Task goal »
The listing beneath should be written out in full, exactly as shown.

Material for the task »
"""

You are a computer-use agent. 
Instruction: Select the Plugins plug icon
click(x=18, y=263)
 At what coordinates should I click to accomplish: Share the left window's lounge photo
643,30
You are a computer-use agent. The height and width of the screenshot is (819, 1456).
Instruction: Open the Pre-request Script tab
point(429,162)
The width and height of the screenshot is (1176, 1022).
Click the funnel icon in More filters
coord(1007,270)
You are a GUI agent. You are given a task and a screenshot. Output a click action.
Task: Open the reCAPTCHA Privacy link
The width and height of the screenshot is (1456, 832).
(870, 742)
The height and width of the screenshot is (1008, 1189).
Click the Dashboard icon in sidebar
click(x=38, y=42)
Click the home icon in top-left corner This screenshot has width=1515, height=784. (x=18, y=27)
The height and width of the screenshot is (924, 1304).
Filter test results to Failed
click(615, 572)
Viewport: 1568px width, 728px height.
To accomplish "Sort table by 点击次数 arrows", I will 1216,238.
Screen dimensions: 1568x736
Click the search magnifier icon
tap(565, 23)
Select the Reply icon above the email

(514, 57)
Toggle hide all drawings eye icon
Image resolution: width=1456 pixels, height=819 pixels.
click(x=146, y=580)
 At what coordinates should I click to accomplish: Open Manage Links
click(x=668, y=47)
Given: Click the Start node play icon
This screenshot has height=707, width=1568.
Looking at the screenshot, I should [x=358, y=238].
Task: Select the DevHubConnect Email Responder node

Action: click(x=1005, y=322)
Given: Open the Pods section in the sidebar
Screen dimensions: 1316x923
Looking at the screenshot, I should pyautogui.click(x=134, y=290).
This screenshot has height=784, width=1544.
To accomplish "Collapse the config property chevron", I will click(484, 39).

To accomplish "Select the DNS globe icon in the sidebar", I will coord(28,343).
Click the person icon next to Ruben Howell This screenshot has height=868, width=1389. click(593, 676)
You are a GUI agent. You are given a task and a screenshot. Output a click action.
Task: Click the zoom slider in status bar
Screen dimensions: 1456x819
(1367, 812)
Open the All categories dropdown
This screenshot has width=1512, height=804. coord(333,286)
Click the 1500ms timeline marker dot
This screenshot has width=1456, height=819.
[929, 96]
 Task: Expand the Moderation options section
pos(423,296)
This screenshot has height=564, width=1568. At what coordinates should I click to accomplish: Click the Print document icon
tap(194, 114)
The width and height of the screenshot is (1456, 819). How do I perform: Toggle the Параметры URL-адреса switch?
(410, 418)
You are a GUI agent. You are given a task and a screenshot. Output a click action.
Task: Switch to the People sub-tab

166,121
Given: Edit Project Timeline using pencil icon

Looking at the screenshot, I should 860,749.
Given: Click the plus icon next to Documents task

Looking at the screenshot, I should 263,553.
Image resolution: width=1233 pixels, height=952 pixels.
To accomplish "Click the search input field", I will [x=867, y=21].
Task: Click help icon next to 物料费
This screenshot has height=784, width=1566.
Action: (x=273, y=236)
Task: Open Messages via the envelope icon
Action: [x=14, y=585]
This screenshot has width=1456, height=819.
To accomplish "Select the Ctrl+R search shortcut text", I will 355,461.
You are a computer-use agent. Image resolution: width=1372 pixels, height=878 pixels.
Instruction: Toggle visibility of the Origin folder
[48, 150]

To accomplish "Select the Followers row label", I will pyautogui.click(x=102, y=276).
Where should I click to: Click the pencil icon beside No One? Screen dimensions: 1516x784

"""

Your solution »
You are a computer-use agent. 
Instruction: Select the Plugins plug icon
click(x=18, y=263)
 At what coordinates should I click to accomplish: Share the left window's lounge photo
643,30
You are a computer-use agent. The height and width of the screenshot is (819, 1456).
Instruction: Open the Pre-request Script tab
point(429,162)
The width and height of the screenshot is (1176, 1022).
Click the funnel icon in More filters
coord(1007,270)
You are a GUI agent. You are given a task and a screenshot. Output a click action.
Task: Open the reCAPTCHA Privacy link
The width and height of the screenshot is (1456, 832).
(870, 742)
The height and width of the screenshot is (1008, 1189).
Click the Dashboard icon in sidebar
click(x=38, y=42)
Click the home icon in top-left corner This screenshot has width=1515, height=784. (x=18, y=27)
The height and width of the screenshot is (924, 1304).
Filter test results to Failed
click(615, 572)
Viewport: 1568px width, 728px height.
To accomplish "Sort table by 点击次数 arrows", I will 1216,238.
Screen dimensions: 1568x736
Click the search magnifier icon
tap(565, 23)
Select the Reply icon above the email

(514, 57)
Toggle hide all drawings eye icon
Image resolution: width=1456 pixels, height=819 pixels.
click(x=146, y=580)
 At what coordinates should I click to accomplish: Open Manage Links
click(x=668, y=47)
Given: Click the Start node play icon
This screenshot has height=707, width=1568.
Looking at the screenshot, I should [x=358, y=238].
Task: Select the DevHubConnect Email Responder node

Action: click(x=1005, y=322)
Given: Open the Pods section in the sidebar
Screen dimensions: 1316x923
Looking at the screenshot, I should pyautogui.click(x=134, y=290).
This screenshot has height=784, width=1544.
To accomplish "Collapse the config property chevron", I will click(484, 39).

To accomplish "Select the DNS globe icon in the sidebar", I will coord(28,343).
Click the person icon next to Ruben Howell This screenshot has height=868, width=1389. click(593, 676)
You are a GUI agent. You are given a task and a screenshot. Output a click action.
Task: Click the zoom slider in status bar
Screen dimensions: 1456x819
(1367, 812)
Open the All categories dropdown
This screenshot has width=1512, height=804. coord(333,286)
Click the 1500ms timeline marker dot
This screenshot has width=1456, height=819.
[929, 96]
 Task: Expand the Moderation options section
pos(423,296)
This screenshot has height=564, width=1568. At what coordinates should I click to accomplish: Click the Print document icon
tap(194, 114)
The width and height of the screenshot is (1456, 819). How do I perform: Toggle the Параметры URL-адреса switch?
(410, 418)
You are a GUI agent. You are given a task and a screenshot. Output a click action.
Task: Switch to the People sub-tab

166,121
Given: Edit Project Timeline using pencil icon

Looking at the screenshot, I should 860,749.
Given: Click the plus icon next to Documents task

Looking at the screenshot, I should 263,553.
Image resolution: width=1233 pixels, height=952 pixels.
To accomplish "Click the search input field", I will [x=867, y=21].
Task: Click help icon next to 物料费
This screenshot has height=784, width=1566.
Action: (x=273, y=236)
Task: Open Messages via the envelope icon
Action: [x=14, y=585]
This screenshot has width=1456, height=819.
To accomplish "Select the Ctrl+R search shortcut text", I will 355,461.
You are a computer-use agent. Image resolution: width=1372 pixels, height=878 pixels.
Instruction: Toggle visibility of the Origin folder
[48, 150]

To accomplish "Select the Followers row label", I will pyautogui.click(x=102, y=276).
Where should I click to: Click the pencil icon beside No One? Screen dimensions: 1516x784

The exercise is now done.